ELETTRONICA DI CONSUMO

Dal 1° gennaio 2021(con le dilazioni accordate, come precedentemente esplicitato, ora dal 2023), i prodotti di elettronica di consumo venduti nel Regno Unito devono essere certificati non in base ai criteri di valutazione della conformità dell'UE – il marchio CE – ma in base alle normative specifiche per il Regno Unito, l'UKCA. Se queste merci vengono venduti anche in Europa, devono allora anche avere il marchio CE. Va da sé che questo processo aggiunge un nuovo livello di complessità normativa per produttori e venditori di elettronica di consumo nel Regno Unito e nell'UE, poiché devono essere approvati da entrambe le autorità. Ciò rallenta l'immissione di articoli sul mercato, oltre ad avere un impatto su coloro che desiderano importare merci prodotte al di fuori del Regno Unito e dell'UE in entrambi i mercati.

Proiezioni

In conclusione, quanto brevemente descritto mira a dare una panoramica generale dello stato dell’arte di Brexit per un settore come quello del retail, ponendosi come spunto per approfondire eventuali opportunità che possano emergere per il commercio tra Italia e UK. Senza spingersi lontano del tempo, è però un dato di fatto che vi sia una reciproca attitudine favorevole agli scambi tra Italia e Regno Unito, una apprezzamento che abbraccia il Made in Italy e non solo.

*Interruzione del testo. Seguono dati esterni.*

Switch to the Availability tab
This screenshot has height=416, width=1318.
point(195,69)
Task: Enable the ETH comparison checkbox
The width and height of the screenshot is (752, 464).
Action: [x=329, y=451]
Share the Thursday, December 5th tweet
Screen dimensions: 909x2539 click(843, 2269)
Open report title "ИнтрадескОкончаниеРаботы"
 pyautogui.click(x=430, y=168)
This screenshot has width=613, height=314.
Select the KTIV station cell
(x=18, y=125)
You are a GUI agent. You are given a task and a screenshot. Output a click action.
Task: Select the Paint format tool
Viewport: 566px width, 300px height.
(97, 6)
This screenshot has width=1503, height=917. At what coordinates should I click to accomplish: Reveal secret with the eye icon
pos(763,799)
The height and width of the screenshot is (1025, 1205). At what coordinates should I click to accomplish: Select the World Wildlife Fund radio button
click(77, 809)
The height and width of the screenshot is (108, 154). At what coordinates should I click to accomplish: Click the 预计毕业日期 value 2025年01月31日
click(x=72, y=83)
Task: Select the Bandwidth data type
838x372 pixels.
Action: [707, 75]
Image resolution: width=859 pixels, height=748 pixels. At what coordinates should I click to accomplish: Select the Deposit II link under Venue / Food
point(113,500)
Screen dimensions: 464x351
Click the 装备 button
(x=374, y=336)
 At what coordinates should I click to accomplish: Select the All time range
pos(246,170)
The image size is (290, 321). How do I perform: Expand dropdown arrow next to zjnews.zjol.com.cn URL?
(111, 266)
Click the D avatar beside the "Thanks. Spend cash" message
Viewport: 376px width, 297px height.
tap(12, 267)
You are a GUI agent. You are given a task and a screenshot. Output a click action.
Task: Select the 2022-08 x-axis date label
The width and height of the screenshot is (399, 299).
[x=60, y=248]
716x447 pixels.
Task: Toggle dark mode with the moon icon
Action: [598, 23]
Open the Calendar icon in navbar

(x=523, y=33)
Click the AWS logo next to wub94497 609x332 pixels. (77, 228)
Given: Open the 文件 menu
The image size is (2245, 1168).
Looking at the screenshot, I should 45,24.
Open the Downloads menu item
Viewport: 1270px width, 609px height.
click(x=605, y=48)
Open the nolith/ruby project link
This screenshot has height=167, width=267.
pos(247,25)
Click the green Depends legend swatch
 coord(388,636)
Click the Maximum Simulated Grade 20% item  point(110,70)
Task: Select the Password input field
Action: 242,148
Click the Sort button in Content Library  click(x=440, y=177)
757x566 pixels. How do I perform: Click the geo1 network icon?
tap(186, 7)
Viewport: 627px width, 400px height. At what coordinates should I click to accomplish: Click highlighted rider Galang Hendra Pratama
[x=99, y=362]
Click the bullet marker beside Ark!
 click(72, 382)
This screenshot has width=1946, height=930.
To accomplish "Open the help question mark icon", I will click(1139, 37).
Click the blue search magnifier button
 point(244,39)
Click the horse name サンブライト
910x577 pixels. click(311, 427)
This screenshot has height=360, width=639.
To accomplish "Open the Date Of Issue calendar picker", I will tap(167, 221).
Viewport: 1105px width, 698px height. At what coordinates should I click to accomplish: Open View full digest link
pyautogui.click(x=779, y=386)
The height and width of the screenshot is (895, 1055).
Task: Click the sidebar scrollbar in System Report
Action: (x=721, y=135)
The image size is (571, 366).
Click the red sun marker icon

Lato UK, tale fascinazione su determinate realtà italiane ha incentivato un discreto sviluppo economico, basti pensare alla “Tuscany Shire”(o Chiantishire, una parte di Toscana dove molti cittadini britannici benestanti si sono trasferiti o hanno acquistato proprietà). L’import-export bilaterale è significativo in molti campi, dalla manifattura all’agroalimentare, all’aerospazio e difesa, ed è, qui, evidente come Brexit rappresenti – ad oggi – qualcosa di limitante, da comprendere al meglio nelle sue declinazioni e spingere a livello politico perché i suoi sviluppi siano il più possibile funzionali in termini socio-economici.